▶ _Aim_
Collect and copy every line in the records below that contains the word "perform", treating uppercase and lowercase letters as different.

-=-=-=-=-

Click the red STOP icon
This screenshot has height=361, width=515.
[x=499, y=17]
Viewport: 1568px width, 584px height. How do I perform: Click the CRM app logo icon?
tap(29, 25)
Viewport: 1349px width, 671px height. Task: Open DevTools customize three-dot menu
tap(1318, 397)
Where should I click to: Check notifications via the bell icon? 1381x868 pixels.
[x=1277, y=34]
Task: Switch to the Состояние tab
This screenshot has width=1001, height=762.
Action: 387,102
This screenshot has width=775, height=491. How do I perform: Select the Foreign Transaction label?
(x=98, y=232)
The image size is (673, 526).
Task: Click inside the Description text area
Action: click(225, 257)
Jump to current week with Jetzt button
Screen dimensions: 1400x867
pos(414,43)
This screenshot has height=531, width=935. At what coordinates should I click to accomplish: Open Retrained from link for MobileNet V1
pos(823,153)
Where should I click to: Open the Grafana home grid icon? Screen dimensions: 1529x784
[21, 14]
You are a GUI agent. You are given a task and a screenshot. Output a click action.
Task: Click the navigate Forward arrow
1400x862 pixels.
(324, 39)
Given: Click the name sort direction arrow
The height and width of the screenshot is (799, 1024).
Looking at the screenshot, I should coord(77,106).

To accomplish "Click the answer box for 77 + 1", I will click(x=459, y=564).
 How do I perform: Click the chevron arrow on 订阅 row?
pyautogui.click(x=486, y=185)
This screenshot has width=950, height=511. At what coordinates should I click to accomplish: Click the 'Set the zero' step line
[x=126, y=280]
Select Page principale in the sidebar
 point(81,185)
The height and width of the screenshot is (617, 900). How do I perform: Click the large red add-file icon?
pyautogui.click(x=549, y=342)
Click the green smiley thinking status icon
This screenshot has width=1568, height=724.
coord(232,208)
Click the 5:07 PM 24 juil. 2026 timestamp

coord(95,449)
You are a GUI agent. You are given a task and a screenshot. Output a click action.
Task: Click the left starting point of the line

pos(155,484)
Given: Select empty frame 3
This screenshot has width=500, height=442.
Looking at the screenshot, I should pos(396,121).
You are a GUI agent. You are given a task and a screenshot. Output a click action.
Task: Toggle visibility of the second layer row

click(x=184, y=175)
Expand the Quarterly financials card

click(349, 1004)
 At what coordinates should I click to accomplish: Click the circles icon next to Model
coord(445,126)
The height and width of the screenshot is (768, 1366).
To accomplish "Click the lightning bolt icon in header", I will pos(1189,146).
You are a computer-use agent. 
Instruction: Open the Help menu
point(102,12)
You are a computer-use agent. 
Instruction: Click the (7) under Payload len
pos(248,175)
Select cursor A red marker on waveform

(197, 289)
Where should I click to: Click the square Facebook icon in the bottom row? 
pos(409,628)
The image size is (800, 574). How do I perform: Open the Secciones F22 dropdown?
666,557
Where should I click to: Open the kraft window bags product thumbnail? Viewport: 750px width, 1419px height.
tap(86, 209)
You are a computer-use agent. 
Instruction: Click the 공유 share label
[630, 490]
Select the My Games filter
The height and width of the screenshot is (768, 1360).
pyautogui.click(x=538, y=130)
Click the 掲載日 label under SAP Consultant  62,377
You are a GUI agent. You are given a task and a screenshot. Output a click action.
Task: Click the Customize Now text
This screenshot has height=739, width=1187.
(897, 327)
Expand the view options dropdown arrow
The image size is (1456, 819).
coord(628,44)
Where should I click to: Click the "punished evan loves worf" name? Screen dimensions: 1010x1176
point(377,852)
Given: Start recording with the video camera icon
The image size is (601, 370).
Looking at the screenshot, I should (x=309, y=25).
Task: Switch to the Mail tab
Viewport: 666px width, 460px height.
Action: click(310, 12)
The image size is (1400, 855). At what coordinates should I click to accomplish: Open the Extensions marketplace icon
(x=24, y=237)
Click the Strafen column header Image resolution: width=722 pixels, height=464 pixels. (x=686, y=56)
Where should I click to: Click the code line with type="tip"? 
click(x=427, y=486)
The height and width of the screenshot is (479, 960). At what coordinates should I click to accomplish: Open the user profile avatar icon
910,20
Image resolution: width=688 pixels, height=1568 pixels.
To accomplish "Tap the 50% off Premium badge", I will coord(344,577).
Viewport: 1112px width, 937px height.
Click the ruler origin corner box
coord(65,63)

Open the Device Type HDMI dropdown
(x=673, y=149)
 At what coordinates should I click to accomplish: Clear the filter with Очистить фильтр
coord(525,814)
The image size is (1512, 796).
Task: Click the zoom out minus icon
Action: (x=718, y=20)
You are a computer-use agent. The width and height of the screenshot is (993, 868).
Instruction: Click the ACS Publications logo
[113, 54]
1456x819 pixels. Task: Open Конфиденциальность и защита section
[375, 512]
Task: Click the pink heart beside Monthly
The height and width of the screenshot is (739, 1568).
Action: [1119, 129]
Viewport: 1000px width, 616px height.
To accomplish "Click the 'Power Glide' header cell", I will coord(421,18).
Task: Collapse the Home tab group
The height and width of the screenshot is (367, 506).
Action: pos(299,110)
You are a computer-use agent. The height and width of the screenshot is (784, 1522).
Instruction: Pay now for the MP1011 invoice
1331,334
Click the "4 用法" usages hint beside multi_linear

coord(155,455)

-=-=-=-=-

▶ _Exercise result_
Viewport: 1568px width, 584px height. How do I perform: Click the CRM app logo icon?
This screenshot has width=775, height=491. How do I perform: Select the Foreign Transaction label?
 How do I perform: Click the chevron arrow on 订阅 row?
The height and width of the screenshot is (617, 900). How do I perform: Click the large red add-file icon?
The image size is (800, 574). How do I perform: Open the Secciones F22 dropdown?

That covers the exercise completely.